In addition, 62% of surgeons were cited in more than one malpractice report and 12.4% were named in separate surgical never events. "All doctors have a 62% chance of being sued. Most of them are frivolous lawsuits, so I can't draw much from that," Makary says. "But the 12.4% having previously been involved in a paid settlement for a retained foreign body tells us that we have a high-risk group, and perhaps education efforts or other prevention efforts can be directed toward this high-risk group."
Makary points to protocols such as post-operative checklists and technology that already exists to flag retained sponges. "We have sponges with radio frequency ID tags sewn into the sponge, where a sensor can detect during or after an operation if one of these things is still in the abdomen," he says. "It's technology that makes sense. I've tried it and it works. Hospitals should adopt this technology if they want to get serious about reducing the human factor in this problem."

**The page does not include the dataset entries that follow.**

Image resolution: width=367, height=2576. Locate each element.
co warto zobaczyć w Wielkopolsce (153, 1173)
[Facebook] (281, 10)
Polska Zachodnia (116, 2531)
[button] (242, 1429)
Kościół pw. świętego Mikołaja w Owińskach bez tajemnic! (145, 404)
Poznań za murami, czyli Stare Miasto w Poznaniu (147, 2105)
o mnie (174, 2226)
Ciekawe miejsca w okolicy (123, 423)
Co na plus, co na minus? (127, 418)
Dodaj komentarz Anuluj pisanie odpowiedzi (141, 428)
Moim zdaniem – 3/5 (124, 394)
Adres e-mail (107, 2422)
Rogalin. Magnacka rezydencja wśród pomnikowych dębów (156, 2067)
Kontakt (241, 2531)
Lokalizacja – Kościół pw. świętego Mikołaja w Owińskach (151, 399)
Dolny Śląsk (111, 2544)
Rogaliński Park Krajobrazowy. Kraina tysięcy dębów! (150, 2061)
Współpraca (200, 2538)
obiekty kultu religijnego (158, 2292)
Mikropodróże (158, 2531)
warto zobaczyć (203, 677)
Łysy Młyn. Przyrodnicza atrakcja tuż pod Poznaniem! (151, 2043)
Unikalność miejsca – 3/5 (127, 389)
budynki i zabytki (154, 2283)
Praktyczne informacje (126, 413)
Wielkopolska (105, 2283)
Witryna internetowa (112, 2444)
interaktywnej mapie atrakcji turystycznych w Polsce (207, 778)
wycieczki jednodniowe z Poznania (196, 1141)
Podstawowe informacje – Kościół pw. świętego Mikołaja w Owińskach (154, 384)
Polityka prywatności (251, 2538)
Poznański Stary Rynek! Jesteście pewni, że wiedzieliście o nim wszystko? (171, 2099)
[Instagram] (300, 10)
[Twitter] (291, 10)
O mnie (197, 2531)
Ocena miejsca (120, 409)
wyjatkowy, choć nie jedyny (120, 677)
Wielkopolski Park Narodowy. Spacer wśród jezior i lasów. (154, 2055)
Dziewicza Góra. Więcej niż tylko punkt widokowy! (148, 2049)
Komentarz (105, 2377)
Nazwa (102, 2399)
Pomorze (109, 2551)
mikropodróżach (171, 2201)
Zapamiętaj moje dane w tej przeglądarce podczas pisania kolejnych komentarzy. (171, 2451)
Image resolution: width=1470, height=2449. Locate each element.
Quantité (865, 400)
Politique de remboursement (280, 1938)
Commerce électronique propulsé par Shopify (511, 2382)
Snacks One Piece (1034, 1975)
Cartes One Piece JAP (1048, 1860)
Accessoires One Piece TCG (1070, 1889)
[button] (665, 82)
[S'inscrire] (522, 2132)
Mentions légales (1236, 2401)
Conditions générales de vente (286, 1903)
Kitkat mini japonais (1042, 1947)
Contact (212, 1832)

As troubling as never events are, Makary says they are probably impossible to eliminate because surgeons and other clinicians practice medicine in complex, labor-intensive, high-pressure environments. "For example, the wrong-patient, wrong-procedure confusion will continue to be something that will be a longstanding challenge, even though these events are rare," he says.
Makary believes that increasing transparency in the reporting of never events will motivate hospitals into action. "Some states now have public reporting of never events, like Pennsylvania. It affects hospitals' consumer ratings," he says. "The transparency increases the accountability and the amount of resources a hospital devotes to the problem."